In seinem Roman "Unter der Wasserlinie" erzählt der britische Autor Ross Raisin die Geschichte eines entlassenen Werftarbeiters, der nach mehreren Schicksalsschlägen völlig abstürzt. Das Werk fesselt und verstört – und erweckt ganz nebenbei ein vergessen geglaubtes Genre wieder zum Leben.

Von Brigitte Neumann | 15.08.2014
    Blick auf die Werft von Hyundai Heavy Industries im südkoreanischen Ulsan am 29.09.2010
    Mit der Kündigung seines Jobs bei einer Schiffswerft beginnt für den Protagonisten in Raisins Roman ein tiefer Absturz. (picture alliance / dpa / Jeon Heon-Kyun)
    Ross Raisins Roman "Unter der Wasserlinie" liest sich wie der Auftakt zur Wiedergeburt einer literarischen Gattung, die eigentlich schon einmal für tot erklärt wurde: die Literatur aus der Arbeitswelt, der sozialkritische Roman.
    "Selbst als die Entlassungen verkündet wurden, blieben sie eisern auf der Werft, arbeiteten weiter und ließen die Insolvenzverwalter und die ganzen anderen Ärsche nicht am Pförtner vorbei. (...) Kaum zu glauben, wenn man's von heute aus betrachtet, dass sie damals gewonnen hatten."
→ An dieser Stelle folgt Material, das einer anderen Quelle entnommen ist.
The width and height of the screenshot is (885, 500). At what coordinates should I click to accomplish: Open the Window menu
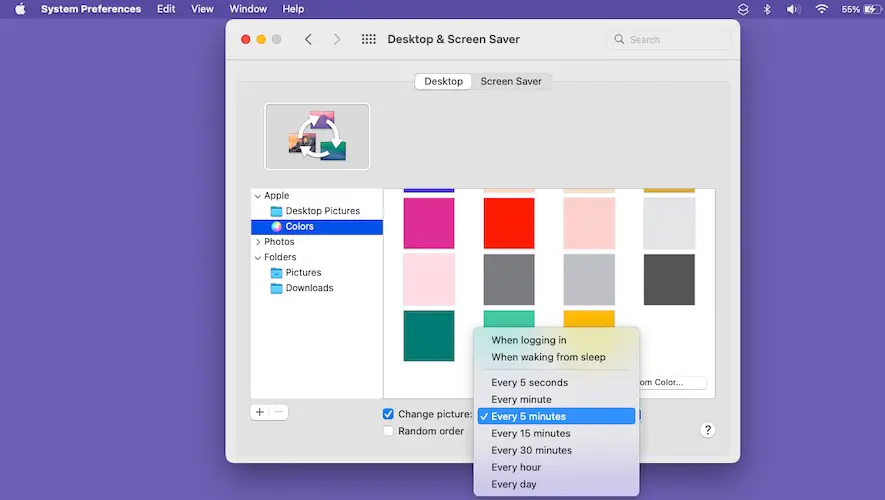pos(248,9)
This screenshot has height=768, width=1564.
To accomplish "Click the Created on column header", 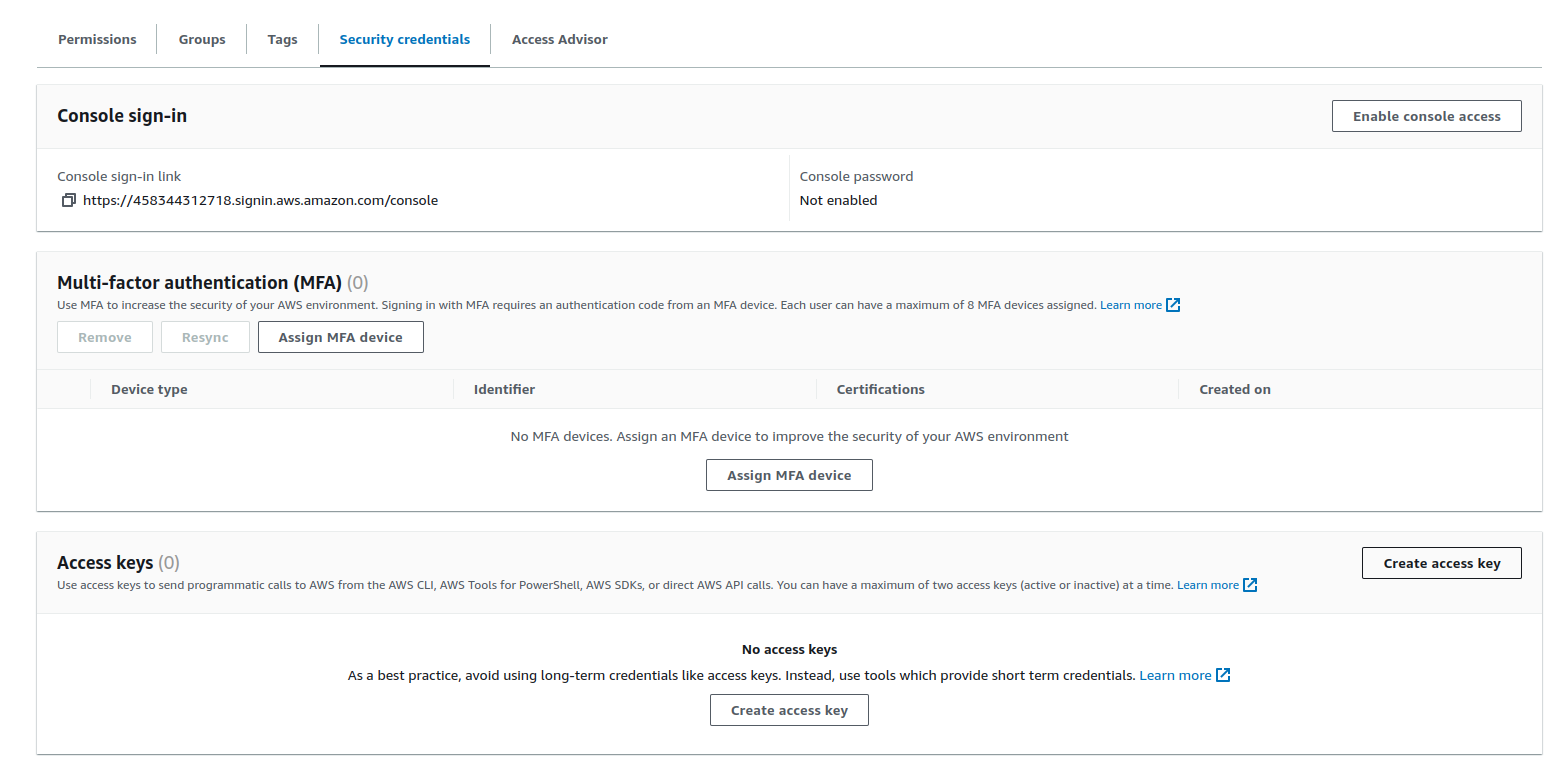I will [x=1234, y=389].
    Wir erinnern uns: Vor rund 40 Jahren richteten Verlage hierzulande ganze Buchreihen unter dem Titel Literatur aus der Arbeitswelt ein. Was dort erschien, sollte der Selbstversicherung und Emanzipation der Arbeiterklasse dienen. Dann verschwand der Klassenbegriff, einige Soziologen schrieben über die Nivellierung der Gesellschaft. Die Buch-Reihen wurden eingestellt.
    Aber nun sind andere Zeiten angebrochen. Und es gibt wieder Bedarf an sozialkritischer Literatur, dieses Mal jedoch aus einem anderen Grund. Ziel ist nicht mehr Emanzipation und Aufstieg einer Klasse, sondern eher eine Bestandsaufnahme: Was geht eigentlich vor? Welche Verheerungen richtet die Wirtschaftskrise in unseren Gesellschaften an? Einige Autoren aus Schottland, zum Beispiel James Kelman, John Burnside, A.L. Kennedy, haben dieses Thema schon lange auf der Agenda. Was daran liegen mag, dass Schottland sich von der großen Werftenkrise Mitte des 20. Jahrhunderts bis heute nicht erholt hat.
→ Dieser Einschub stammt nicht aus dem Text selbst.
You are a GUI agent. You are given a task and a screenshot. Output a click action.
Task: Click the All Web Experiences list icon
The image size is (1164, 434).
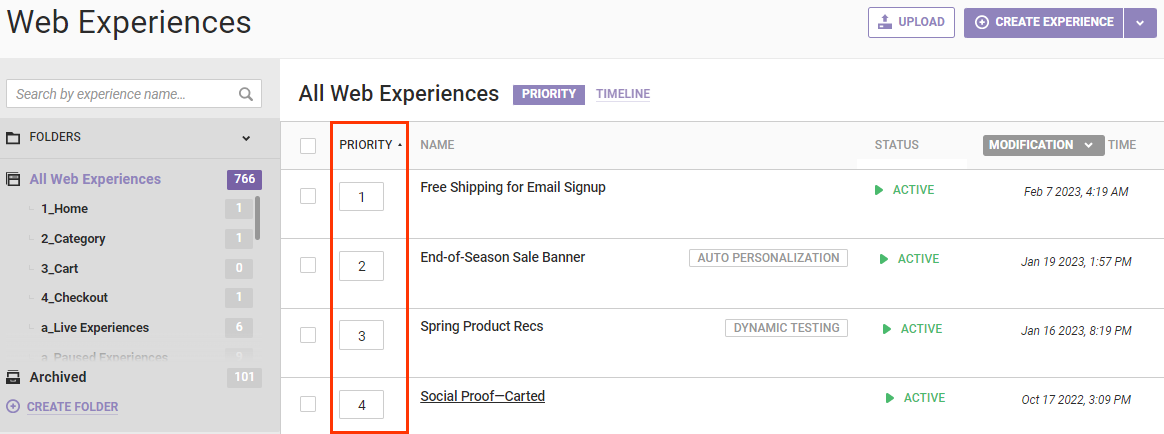[14, 180]
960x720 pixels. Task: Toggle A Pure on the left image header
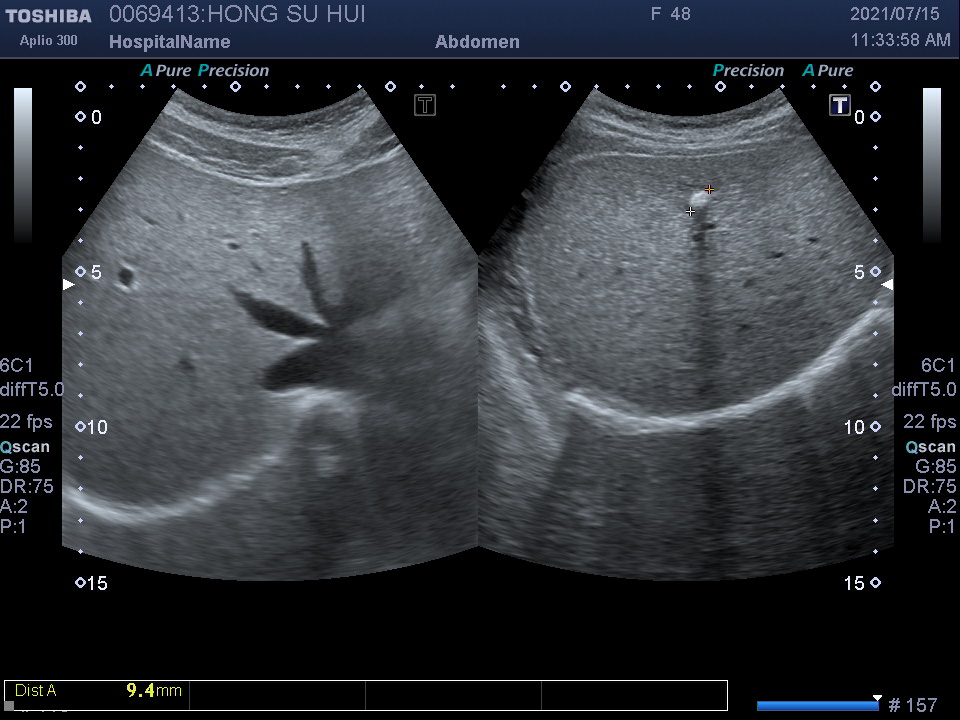pyautogui.click(x=165, y=71)
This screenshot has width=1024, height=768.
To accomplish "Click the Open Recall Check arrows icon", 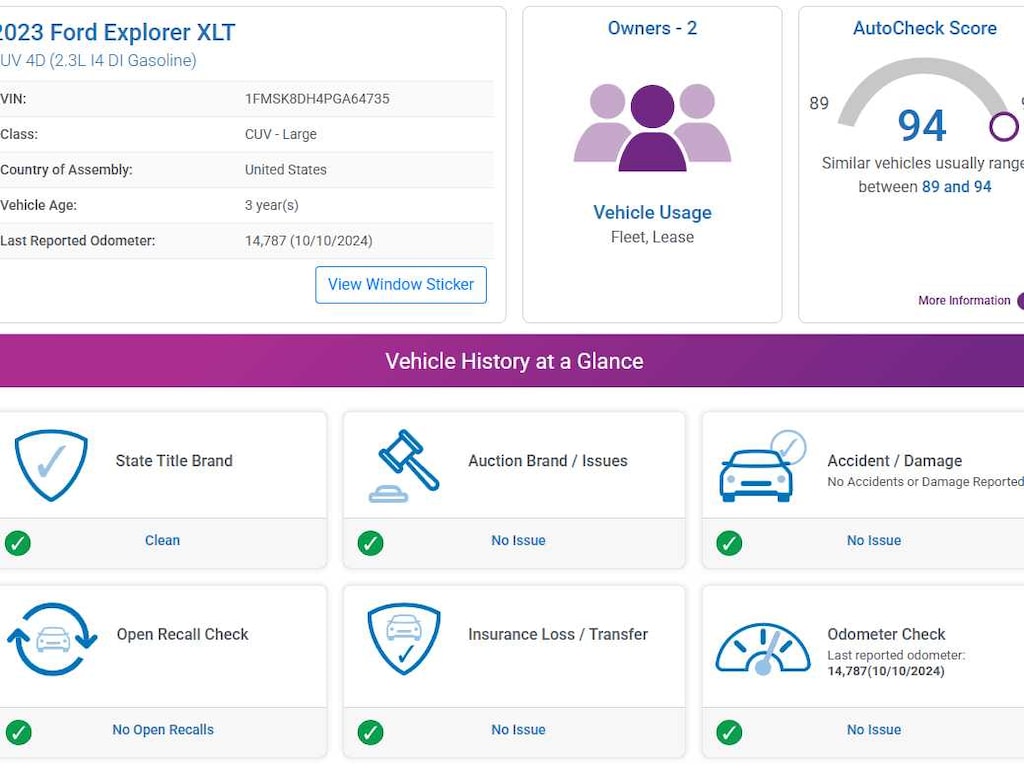I will pyautogui.click(x=52, y=639).

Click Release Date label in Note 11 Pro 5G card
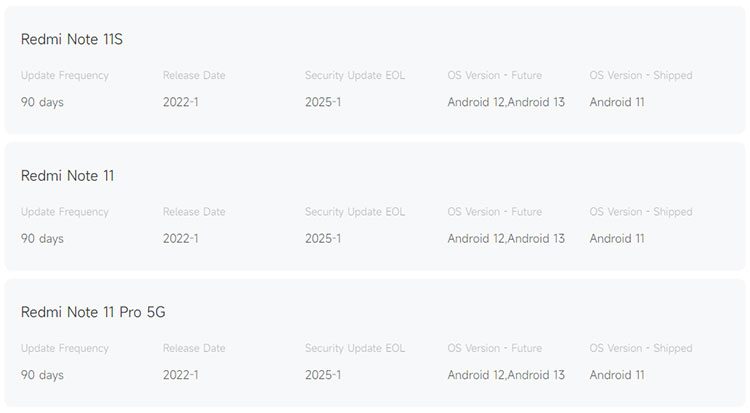click(194, 348)
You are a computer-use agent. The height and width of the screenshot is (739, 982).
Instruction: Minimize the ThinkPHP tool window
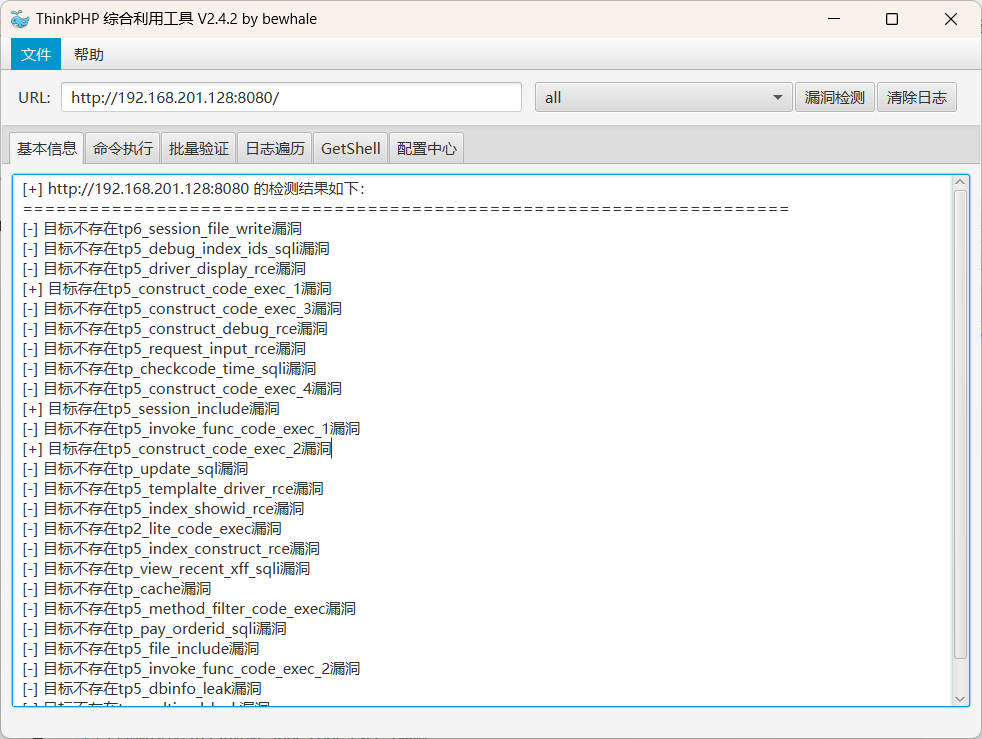833,19
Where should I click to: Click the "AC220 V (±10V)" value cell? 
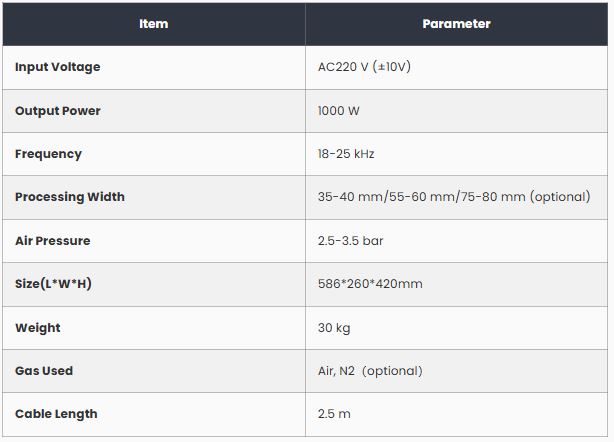(x=364, y=67)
    Ross Raisins stammt nicht aus Schottland, sondern aus Yorkshire. Aber sein Roman "Unter der Wasserlinie" nimmt in Glasgow seinen Anfang. Deutlicher als bei den eben genannten Autoren, handelt es sich hier um engagierte Literatur, um Literatur, die etwas bewirken will, einen Appell enthält: Hört mal, eine Gesellschaft, die ungerührt dabei zusieht, wie ein braver Mann ins Elend stürzt, kann doch nicht die Gesellschaft sein, in der wir leben wollen! Wir haben gelernt, dass gut gemeint meist schlecht geschrieben ist – das trifft aber in diesem Fall nicht zu.
    Raisins Protagonist, der 59-jährige Mick Little, hat zu Beginn des Romans gerade seine Frau verloren. Er sieht die Kondolenzkarten durch, eine ist von Pete, der jetzt Arbeit auf einem Hafenkran gefunden hat, der neuen Touristenattraktion Glasgows, mit rosa Drehrestaurant. Mick ist skeptisch, ob sich jemand für die Aussicht von dort oben interessieren wird.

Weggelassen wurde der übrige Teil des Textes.